Habe der der Union angehörige Ehegatte aber bereits das Aufnahmeland verlassen, verliere dieser Schutzzweck seine Bedeutung. Daher sei es sachgemäß, die entsprechenden Vorschriften wörtlich auszulegen, da hierdurch der Sinn des Gesetzes gewahrt werde.
Auf die Gnade des Aufnahmestaates angewiesen
Der EuGH verkannte nicht, dass sich Unbilligkeiten ergeben können, wenn im Fall einer Scheidung bei Verbleiben des Unionsbürgers im Inland ein Scheidungsantrag gestellt wird und dadurch gemäß Art. 13 Abs. 2 der Richtlinie der Drittstaatsangehörige sein Aufenthaltsrecht behält, während dies im Fall des vorherigen Wegzugs des der EU angehörigen Ehegatten nicht der Fall ist.
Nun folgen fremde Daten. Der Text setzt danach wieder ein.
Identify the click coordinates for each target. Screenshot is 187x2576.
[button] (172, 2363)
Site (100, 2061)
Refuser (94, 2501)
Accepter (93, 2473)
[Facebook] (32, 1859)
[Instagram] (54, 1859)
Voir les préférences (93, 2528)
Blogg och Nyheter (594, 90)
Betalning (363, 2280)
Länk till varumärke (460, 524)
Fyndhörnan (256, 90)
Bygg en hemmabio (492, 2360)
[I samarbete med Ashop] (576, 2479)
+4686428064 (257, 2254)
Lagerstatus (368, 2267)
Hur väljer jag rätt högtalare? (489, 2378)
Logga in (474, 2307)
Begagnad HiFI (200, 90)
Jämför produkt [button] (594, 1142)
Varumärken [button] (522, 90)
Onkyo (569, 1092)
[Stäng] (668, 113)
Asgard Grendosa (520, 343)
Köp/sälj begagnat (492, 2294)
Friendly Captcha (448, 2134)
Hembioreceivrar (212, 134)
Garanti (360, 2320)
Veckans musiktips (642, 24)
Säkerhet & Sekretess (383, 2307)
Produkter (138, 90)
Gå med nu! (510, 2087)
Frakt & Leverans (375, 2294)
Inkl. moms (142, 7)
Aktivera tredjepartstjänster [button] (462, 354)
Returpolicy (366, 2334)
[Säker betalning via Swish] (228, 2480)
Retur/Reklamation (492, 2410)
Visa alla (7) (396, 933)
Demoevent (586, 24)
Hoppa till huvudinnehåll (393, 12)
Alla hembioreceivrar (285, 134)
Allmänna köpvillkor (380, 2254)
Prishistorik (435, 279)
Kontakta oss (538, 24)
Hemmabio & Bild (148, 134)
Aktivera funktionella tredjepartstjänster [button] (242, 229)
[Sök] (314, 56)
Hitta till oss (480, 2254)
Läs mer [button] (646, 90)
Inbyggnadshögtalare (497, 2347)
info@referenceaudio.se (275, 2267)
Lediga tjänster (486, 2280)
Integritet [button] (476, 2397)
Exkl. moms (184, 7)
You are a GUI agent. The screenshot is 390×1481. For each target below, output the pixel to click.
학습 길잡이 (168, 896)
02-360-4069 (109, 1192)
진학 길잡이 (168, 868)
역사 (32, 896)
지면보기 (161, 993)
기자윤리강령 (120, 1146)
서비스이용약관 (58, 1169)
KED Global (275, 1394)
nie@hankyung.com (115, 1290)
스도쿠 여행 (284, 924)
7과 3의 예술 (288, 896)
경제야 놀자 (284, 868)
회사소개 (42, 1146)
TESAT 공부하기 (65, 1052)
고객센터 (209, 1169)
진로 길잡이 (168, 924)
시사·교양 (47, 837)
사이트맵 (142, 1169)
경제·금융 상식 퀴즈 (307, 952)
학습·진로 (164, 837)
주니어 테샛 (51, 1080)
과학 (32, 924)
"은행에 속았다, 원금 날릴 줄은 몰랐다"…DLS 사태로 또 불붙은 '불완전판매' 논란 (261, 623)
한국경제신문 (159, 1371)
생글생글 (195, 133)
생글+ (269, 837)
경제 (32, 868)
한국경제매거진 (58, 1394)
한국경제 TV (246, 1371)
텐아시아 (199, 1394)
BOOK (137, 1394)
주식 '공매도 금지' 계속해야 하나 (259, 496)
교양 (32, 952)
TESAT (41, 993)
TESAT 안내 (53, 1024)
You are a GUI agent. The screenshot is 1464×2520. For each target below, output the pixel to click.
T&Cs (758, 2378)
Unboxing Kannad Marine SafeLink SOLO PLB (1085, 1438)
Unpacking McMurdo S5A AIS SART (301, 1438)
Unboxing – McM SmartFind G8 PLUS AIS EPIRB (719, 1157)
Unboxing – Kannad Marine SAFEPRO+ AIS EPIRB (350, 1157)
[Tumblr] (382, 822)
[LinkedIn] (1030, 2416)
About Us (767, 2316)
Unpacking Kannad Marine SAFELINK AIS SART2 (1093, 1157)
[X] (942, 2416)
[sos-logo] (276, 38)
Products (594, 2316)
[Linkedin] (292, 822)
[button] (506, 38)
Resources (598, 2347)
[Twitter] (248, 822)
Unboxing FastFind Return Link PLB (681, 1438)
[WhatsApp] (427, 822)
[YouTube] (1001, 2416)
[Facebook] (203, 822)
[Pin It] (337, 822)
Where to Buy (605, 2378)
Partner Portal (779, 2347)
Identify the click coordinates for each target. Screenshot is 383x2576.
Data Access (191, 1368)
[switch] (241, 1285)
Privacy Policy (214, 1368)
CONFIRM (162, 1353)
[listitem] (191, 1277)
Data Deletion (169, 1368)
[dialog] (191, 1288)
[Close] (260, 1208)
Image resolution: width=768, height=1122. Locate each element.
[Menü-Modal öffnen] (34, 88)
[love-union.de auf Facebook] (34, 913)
- Diese Unbilligkeit hat der Gesetzgeber nach Auffassung des EuGH in Kauf genommen.
- Im übrigen bleibe es den Einzelstaaten unbenommen, in Einzelfällen Härteregelungen in Kraft zu setzen um die Betroffenen vor unbilligen Ergebnissen zu schützen.
- Auch wenn die Drittstaatsangehörigen ihr Aufenthaltsrecht verlieren, sei es das Recht eines jeden Staates den Aufenthalt dennoch aufgrund nationalstaatlicher Gesetzgebung oder aus Billigkeitserwägungen weiterhin zu dulden.
So ist es in den drei entschiedenen Fällen auch kommen. Der irische Staat hat den Betroffenen den Aufenthalt inzwischen gestattet.
(EuGH, Urteil v. 16.7.2015, C-218/14).